It is generally assumed that both copies of an autosomal gene will be transcribed equally over time by any cell that expresses that gene. However, recent research has indicated that this is not the case for approximately 10% of human autosomal genes. For genes that undergo random autosomal monoallelic expression (RAMAE), only one allele is expressed in any given cell and its mitotic daughters. Each cell’s ‘choice’ of allele appears to be made at random, and differs from one cell to another. Though the overall allele bias of a RAMAE gene may be low at an organism and tissue level, this alternative mode of expression still alters expectations for how allele products will interact within the cells of heterozygotes.
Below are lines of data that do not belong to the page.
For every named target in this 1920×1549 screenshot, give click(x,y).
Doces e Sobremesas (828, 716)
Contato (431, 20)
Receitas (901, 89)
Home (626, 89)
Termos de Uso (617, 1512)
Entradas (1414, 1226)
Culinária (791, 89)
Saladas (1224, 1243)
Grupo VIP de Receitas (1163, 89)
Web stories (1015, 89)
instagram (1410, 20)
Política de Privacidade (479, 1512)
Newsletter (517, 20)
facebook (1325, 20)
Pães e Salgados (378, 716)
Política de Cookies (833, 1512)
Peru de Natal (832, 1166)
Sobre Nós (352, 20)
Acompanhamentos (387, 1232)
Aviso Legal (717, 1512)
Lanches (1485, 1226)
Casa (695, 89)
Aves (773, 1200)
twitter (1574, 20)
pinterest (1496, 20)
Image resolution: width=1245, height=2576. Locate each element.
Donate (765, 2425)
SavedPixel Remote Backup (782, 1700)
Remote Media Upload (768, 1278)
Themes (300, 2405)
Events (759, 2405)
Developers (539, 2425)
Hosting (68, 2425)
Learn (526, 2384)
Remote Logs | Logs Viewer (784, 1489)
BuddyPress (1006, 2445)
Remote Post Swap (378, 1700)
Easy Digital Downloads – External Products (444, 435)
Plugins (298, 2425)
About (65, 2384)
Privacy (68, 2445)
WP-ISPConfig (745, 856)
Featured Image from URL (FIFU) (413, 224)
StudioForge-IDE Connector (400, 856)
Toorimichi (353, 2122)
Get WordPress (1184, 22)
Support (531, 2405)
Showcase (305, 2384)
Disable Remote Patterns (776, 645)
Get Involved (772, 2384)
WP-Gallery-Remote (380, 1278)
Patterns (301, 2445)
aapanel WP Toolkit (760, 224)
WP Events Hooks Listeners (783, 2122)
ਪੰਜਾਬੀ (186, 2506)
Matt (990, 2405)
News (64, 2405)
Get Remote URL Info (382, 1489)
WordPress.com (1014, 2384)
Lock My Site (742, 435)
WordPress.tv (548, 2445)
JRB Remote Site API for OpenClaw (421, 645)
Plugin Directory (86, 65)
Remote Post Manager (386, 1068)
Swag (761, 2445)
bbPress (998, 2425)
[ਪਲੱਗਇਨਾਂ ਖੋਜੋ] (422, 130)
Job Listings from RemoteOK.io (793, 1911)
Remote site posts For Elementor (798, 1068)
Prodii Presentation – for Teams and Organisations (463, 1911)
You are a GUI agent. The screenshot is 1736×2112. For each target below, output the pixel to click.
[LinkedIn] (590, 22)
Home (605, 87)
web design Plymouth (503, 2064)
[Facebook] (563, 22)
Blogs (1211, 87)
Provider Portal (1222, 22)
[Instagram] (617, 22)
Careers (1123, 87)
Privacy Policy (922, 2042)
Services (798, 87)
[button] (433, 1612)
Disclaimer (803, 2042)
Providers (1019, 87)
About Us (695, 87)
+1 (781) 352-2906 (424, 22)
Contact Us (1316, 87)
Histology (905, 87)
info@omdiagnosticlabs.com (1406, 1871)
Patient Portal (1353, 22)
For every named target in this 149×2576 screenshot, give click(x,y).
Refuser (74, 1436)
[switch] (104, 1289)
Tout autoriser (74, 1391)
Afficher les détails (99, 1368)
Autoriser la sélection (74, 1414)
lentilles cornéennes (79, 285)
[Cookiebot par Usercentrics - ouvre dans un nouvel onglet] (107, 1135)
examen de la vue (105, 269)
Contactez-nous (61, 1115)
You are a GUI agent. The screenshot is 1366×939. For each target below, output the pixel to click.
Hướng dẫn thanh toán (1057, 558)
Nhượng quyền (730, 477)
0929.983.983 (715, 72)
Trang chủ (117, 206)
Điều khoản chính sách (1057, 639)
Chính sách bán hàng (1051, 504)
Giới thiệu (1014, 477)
Previously, study of RAMAE has largely relied on single-cell culture platforms, which are expensive to set up and use and are not amenable to all types of cultured cells. To overcome this obstacle to further research, we are developing an alternative approach for investigating RAMAE, using a combination of molecular beacons (MBs) and fluorescence-activated cell sorting (FACS). By targeting fluorescently-tagged MBs to unique regions of RAMAE Growth Hormone Receptor (GHR) alleles in heterozygous lymphoblast cell lines, we can visualise the allele choice of individual cells. These cells can then be segregated from each other with FACS, creating two distinct populations that can be used for further experimentation and analysis.
Because this MB-FACS technique should be easily adaptable to other RAMAE genes and cell cultures, we anticipate that it will facilitate further research into RAMAE and potentially enable the development of new treatments for many genetic diseases.